Task item:
Beginning at the line that mentions "Image resolution: width=491", retype the rest of the records below exactly. Pictures are not part of the copy.

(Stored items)
Content starts

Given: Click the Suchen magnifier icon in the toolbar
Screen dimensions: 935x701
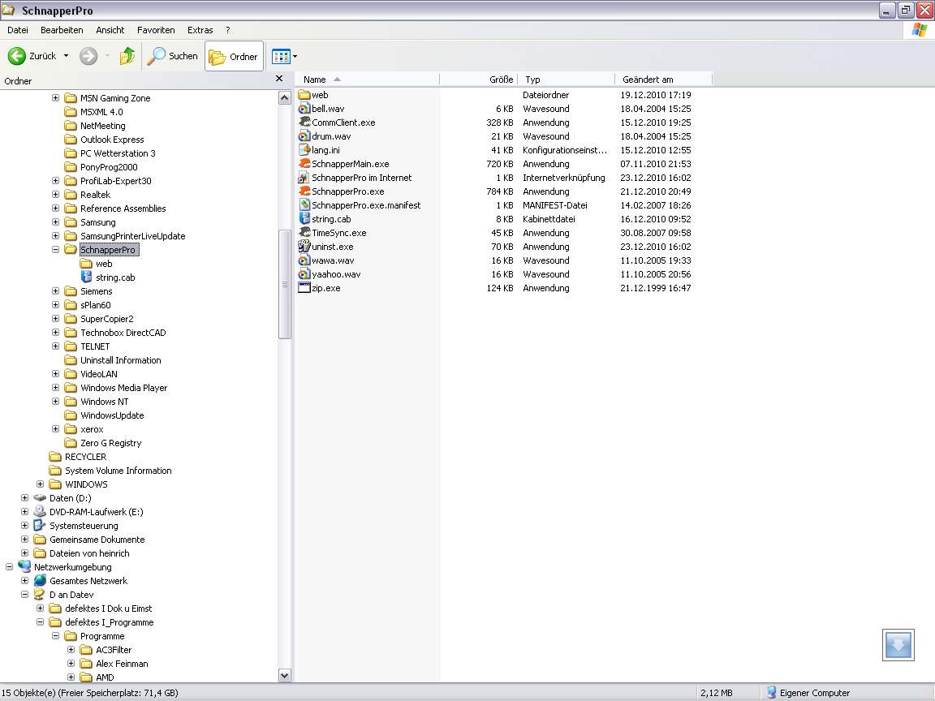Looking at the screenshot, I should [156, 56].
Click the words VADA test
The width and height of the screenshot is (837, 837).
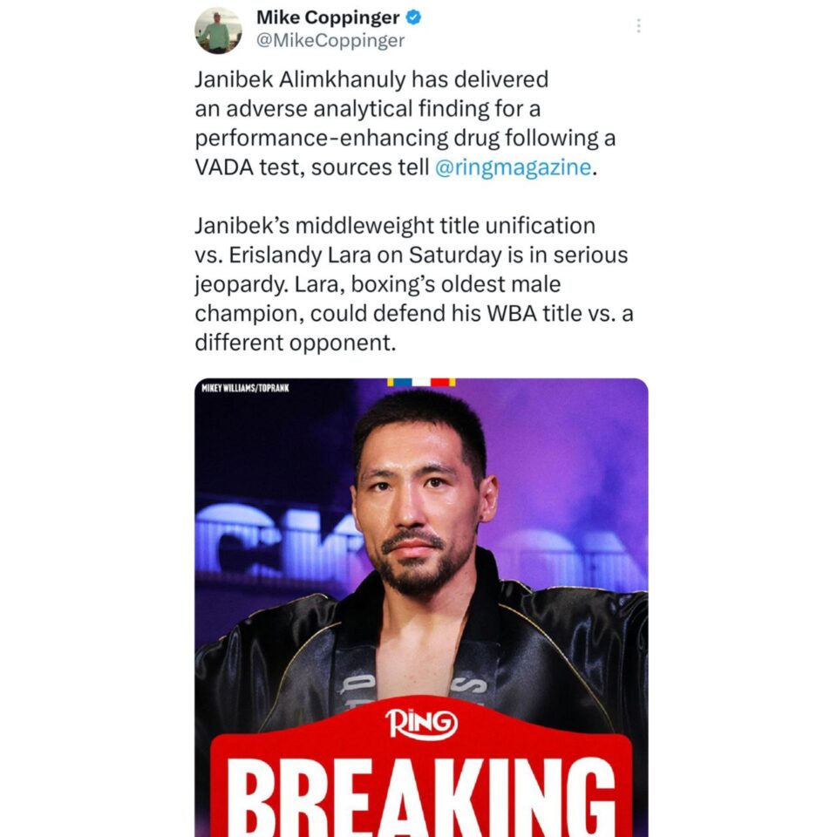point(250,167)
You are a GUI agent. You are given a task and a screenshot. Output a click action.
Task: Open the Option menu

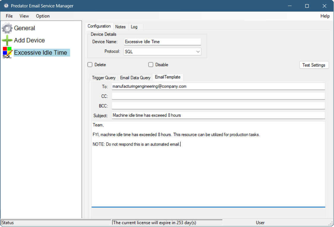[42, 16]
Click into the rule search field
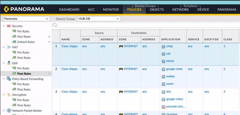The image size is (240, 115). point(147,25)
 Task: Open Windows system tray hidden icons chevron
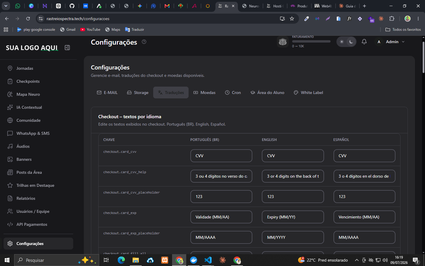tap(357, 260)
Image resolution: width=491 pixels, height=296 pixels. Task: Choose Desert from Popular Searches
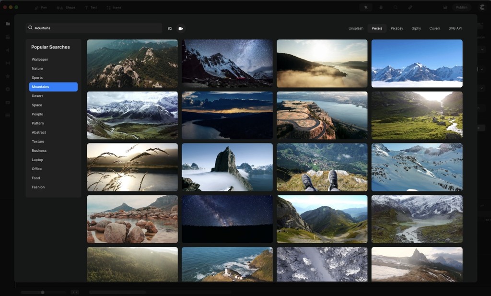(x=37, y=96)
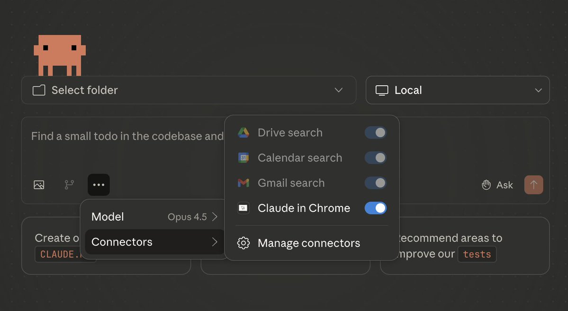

Content ends

Result for this exercise:
Image resolution: width=491 pixels, height=296 pixels. Task: Choose Desert from Popular Searches
(x=37, y=96)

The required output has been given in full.